To navigate its workspace, the bee uses vector sums to keep track of its current position. I could have easily used the global position/distance variables available in the software to get this, but since I want the simulation to work in real life as well, I had to work with data collected from the robot. The average wheel position was used to get the magnitude of each move, and the absolute heading was converted to give an angle in the robot’s reference frame (this will be found using a magnetometer sensor on the real robot). The bee adds these values when it encounters an obstacle, and moves to get out of its way. When the right color is detected by the color sensor, the bee returns to the hive by following the sum vector it has measured. The video below shows the script in operation, with the large yellow circle representing the resource.

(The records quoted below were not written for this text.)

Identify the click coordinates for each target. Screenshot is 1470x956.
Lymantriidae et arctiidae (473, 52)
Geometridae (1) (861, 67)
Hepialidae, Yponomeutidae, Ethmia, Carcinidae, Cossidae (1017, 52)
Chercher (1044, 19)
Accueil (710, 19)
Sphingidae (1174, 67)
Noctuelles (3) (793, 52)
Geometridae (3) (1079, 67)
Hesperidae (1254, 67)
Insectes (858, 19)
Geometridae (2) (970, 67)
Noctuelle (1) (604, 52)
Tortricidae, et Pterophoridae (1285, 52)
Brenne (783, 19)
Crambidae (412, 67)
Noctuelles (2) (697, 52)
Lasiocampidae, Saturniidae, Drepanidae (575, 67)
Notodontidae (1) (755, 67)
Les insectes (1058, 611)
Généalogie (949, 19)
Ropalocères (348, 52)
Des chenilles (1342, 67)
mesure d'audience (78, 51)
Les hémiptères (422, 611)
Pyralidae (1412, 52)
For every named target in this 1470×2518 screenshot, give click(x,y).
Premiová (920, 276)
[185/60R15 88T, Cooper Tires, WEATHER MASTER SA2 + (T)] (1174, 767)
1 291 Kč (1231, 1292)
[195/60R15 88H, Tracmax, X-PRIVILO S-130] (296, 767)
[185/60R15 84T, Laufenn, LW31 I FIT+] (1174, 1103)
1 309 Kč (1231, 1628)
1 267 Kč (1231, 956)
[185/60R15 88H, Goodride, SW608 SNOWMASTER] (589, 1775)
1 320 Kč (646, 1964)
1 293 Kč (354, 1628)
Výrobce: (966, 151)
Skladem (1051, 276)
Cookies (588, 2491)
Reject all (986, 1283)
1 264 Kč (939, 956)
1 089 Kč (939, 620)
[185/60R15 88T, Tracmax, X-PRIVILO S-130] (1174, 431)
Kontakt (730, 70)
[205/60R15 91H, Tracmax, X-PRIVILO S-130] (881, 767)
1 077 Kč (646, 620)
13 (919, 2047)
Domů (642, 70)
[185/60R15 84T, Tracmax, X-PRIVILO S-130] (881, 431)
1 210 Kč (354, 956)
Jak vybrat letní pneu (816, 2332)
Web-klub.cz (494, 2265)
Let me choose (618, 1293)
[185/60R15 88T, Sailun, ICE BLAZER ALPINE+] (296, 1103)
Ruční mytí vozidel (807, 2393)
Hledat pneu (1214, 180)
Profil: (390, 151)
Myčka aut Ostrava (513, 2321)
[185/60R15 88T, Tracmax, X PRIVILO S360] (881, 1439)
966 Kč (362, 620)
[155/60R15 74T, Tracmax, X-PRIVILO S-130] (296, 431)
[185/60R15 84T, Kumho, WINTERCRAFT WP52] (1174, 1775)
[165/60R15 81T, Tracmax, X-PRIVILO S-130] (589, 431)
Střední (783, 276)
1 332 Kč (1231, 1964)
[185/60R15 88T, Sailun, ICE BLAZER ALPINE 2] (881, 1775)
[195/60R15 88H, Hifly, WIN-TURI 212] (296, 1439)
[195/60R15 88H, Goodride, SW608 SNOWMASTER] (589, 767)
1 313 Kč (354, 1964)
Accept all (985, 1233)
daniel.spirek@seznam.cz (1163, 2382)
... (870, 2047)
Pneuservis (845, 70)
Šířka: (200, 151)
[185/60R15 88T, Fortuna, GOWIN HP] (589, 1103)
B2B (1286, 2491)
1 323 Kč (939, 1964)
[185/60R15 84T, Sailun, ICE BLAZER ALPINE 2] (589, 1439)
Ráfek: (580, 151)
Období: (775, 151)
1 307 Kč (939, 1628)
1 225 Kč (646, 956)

The orange target represents the start point of the bee and is mostly to show the error accumulated.

The bot produces a fair amount of error while travelling through the workspace, this is likely due to the wheels slipping. This error isn’t tiny, but since the bee doesn’t need to be very precise, I think it within margins. I also don’t expect wheel slip to be a major issue with the hardware robot, as it has driven on several surfaces now without this issue. I’m pretty sure Vrep has issues with contacting surfaces sliding slightly, some further testing might confirm this.

Other software components to finish developing include path adjustment on the return route, navigating around other bees, getting out of the way while idle, and possibly communicating the resource location to another bee in the hive. Now that I have a few weeks in between classes, I hope to nail these down, and maybe get the actual hardware working (on top of a lot of other tasks I was pushing down the road…). I’ll be sure to update when that happens!